▶ **Work instruction**
Please copy every line from the following entries in which the word "computer" appears.

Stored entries
··········

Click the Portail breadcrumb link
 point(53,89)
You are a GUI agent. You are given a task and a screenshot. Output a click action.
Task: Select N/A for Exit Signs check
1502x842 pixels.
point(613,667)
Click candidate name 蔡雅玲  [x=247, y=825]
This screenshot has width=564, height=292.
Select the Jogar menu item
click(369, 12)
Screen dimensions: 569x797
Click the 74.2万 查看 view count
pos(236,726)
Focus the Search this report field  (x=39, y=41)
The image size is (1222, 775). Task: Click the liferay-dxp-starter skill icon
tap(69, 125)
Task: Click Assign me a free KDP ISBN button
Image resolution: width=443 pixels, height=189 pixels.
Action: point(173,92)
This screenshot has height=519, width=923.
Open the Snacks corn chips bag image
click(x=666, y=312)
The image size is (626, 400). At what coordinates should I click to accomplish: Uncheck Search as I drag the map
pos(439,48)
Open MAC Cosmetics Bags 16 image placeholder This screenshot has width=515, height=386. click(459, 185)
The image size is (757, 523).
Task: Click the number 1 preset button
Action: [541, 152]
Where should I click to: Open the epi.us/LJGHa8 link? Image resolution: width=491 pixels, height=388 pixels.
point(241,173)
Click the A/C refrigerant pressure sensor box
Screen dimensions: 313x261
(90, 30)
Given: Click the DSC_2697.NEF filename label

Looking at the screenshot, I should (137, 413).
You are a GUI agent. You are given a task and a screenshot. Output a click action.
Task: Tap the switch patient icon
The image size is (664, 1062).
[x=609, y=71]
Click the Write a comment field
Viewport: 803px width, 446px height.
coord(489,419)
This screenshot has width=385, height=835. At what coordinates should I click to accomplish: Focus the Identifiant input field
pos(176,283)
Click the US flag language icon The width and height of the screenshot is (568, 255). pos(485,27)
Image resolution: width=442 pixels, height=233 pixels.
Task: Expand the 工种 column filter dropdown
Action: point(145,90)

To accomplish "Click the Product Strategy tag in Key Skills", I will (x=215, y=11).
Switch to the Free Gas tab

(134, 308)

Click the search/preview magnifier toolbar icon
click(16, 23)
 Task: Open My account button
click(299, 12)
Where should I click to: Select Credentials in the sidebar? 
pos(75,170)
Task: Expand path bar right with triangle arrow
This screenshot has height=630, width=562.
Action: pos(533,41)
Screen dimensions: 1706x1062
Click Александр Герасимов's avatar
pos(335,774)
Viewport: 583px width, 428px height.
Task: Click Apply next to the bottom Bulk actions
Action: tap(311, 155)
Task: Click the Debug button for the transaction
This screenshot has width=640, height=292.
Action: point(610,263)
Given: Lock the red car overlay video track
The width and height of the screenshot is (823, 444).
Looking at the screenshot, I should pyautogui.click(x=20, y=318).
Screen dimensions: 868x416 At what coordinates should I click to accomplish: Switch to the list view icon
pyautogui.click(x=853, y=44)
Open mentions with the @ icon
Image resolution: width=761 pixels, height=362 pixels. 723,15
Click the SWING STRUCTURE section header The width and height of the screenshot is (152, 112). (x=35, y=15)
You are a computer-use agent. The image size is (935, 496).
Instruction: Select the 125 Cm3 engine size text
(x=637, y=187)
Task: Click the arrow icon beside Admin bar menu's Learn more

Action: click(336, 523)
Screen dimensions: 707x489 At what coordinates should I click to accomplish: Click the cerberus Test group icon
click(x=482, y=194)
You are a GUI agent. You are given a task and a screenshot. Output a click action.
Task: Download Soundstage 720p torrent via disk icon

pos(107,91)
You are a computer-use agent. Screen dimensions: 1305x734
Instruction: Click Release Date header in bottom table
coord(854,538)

··········

▶ **Result for this exercise**
You are a computer-use agent. The image size is (935, 496).
You are a computer-use agent. Screen dimensions: 1305x734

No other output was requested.